On balance, the Max Mosley verdict in the European Court of Human Rights yesterday is the correct one.
There is such a thing as the right to privacy and it is important that this is acknowledged in an age when the lives of celebrities and those who find themselves in the news, have become an increasingly lucrative commodity in certain sections of the press and the new electronic media.
Ultimately the former Formula One boss was right to claim that there was little public interest justification in the News of the World publishing details about his sex life, after the idea of Nazi overtones was dismissed. However, there is no neat dividing line between the right to privacy, enshrined in Article 8 of the European Convention, and the right to freedom of expression contained in Article 10. As the court recognised, the right to privacy is already protected to some extent by self-regulation and the access to civil courts to seek damages and if the media was required to give prior notice of stories, it could have a “chilling effect” on investigative journalism. (Though genuine public interest would obviate the need for notification, the size of the grey area and the fear of a fine would inhibit investigative activity, especially by small independently owned publications that could be bankrupted by such a case.)
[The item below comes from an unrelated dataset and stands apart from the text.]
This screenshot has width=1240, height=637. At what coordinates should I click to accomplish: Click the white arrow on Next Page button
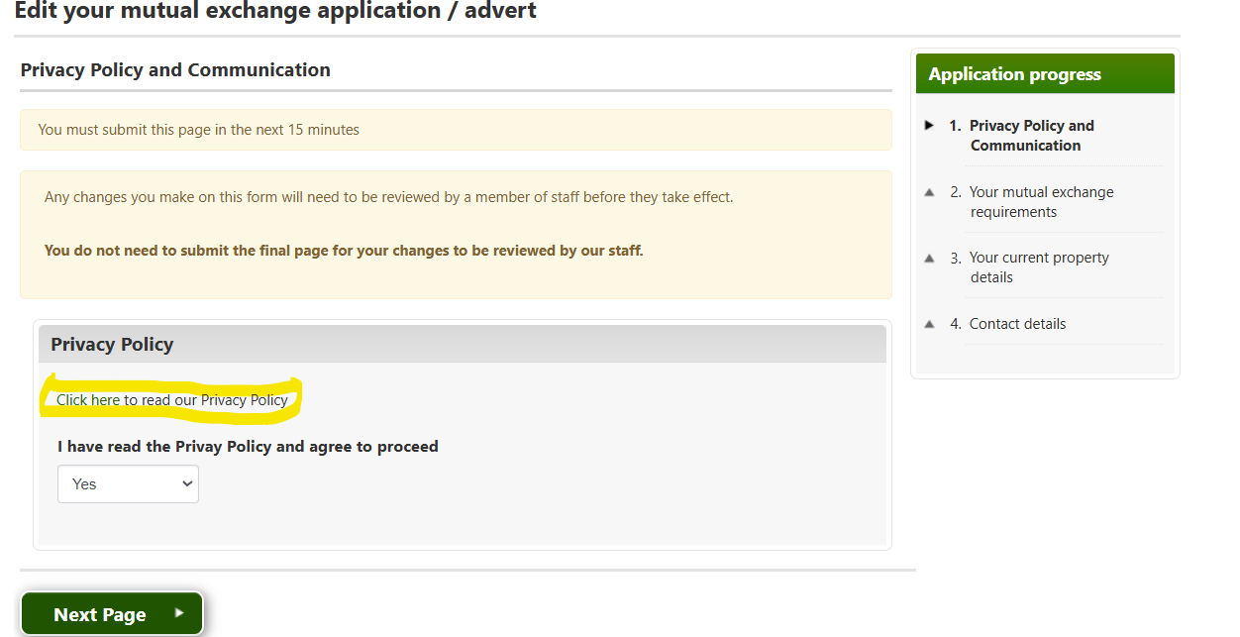pos(179,613)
In the same context it is disappointing that the normally liberal Press Complaints Commission has come down hard on The Daily Telegraph for the covert interviews with Liberal Democrat ministers. For example, it is very much in the public interest that Business Secretary Vince Cable should have considered himself “at war” with the Murdoch empire, given his then role in the corporation’s wish to take over BSkyB. It is unfair to suggest the newspaper was engaged in a general “fishing expedition”.
To counterbalance freedom of expression, there does need to be some explicit sanction for those seeking to protect their privacy. It is unacceptable that the rich and famous are able to obtain superinjunctions to gag the media, while the weak and vulnerable have no such protection. There is a danger of a two-tier system of justice developing, which is why the report on superinjunctions due out next month from Master of the Rolls, Lord Neuberger, should mark the beginning of cautious reform.